Lawyers maintain the best method of protecting intellectual property in themed entertainment is through iron-clad trademarks
But patents, which protect innovation in the mechanics of an invention, in other words, the way it is built, are far more difficult to obtain than trademarks, which protect branding. To bag patent protection, explains Mr Dick, “there must be some novelty as to how the machine or ride is constructed”.
He cites the Tower of Terror, versions of which are at four Disney theme parks in the United States, France and Japan. The ride takes punters up high before dropping them suddenly. “When that was first developed with a special means of achieving the experience, it couldn’t be achieved any other way,” says Mr Dick. “Then you could try to get a patent that would block others from using the same technique.”
Nonetheless, competitors could try to work round the patent by, say, not using a specific type of air piston.
Protecting your brand
Lawyers maintain the best method of protecting IP in themed entertainment is through iron-clad trademarks. For example, the Der Stuka ride at the Wet ‘n Wild theme park in Florida has created a special reputation among aficionados of the genre. Competitors could copy it, but they couldn’t call it Der Stuka, which is a highly distinctive name, in which, arguably most of the commercial value lies.
Indeed, anyone looking for the manual on how successfully to exploit IP from an existing character in a themed entertainment context should cast an eye over the story of a 12-year-old bespectacled orphan, who just happens to have other-worldly powers.
Love him, loath him or feign ambivalence towards him, you can’t ignore the boy wizard of Hogwarts. Harry Potter is a global brand of almost unparalleled proportions. And no greater manifestation of that brand can be seen than in its themed entertainment portfolio.

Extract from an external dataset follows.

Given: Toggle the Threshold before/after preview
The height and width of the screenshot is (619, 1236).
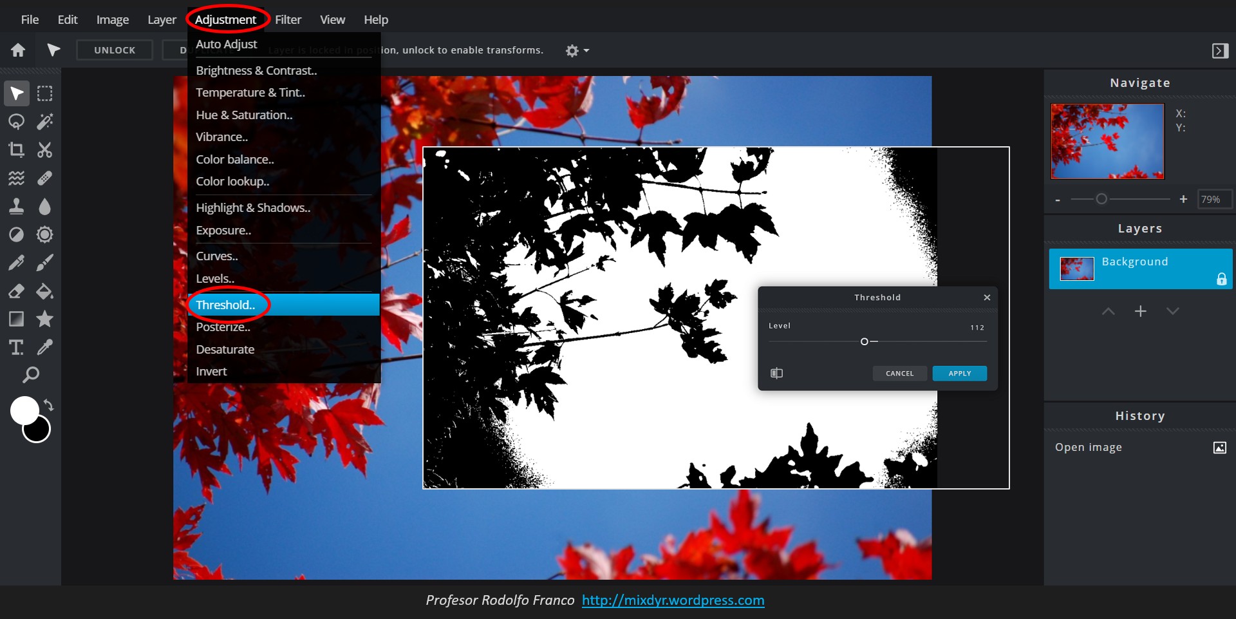Looking at the screenshot, I should click(776, 374).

The Wizarding World of Harry Potter is a theme park within a theme park, or more accurately, within three theme parks. It launched at Universal’s Islands of Adventure in Orlando in Florida about five years ago. Versions then cropped up at two more Universal Studios parks last year within days of each other, another in Orlando and one in Japan. And a fourth branch of the Wizarding World will finally make its Hollywood debut when Universal rolls it out in the land of the dream factory itself next spring.
But the incredible IP foresight – some would suggest genius – dates back to 1999. Just two years after the first novel Harry Potter and the Philosopher’s Stone hit bookshops, J.K. Rowling’s lawyers obtained trademarks for entertainment and theme park services. That was more than a decade before the ribbon was cut on a sultry June day in Orlando on the first Wizarding World.
“Harry Potter is a prime example of a clear strategic intention to extend a brand from what started as a simple character in a book to everything beyond,” says Mr Dick. “It was very impressive to have that kind of foresight,” he says with more than a hint of admiration. “To have on their radar so early an idea of how the brand could be monetised through amusement and theme parks – they really got their ducks in a row early.”
It is not just character-branded or rollercoaster-rich amusement parks that are aiming to protect IP in themed environments. Recently Apple, the style trendsetter of the technology world, registered a trademark for the design not of one of its new products, but for the layout of its shops.
In the world of entertainment, whether it is video games or the shops in which the computers they are played on are sold, protecting brain waves is perhaps the most important move innovators can make.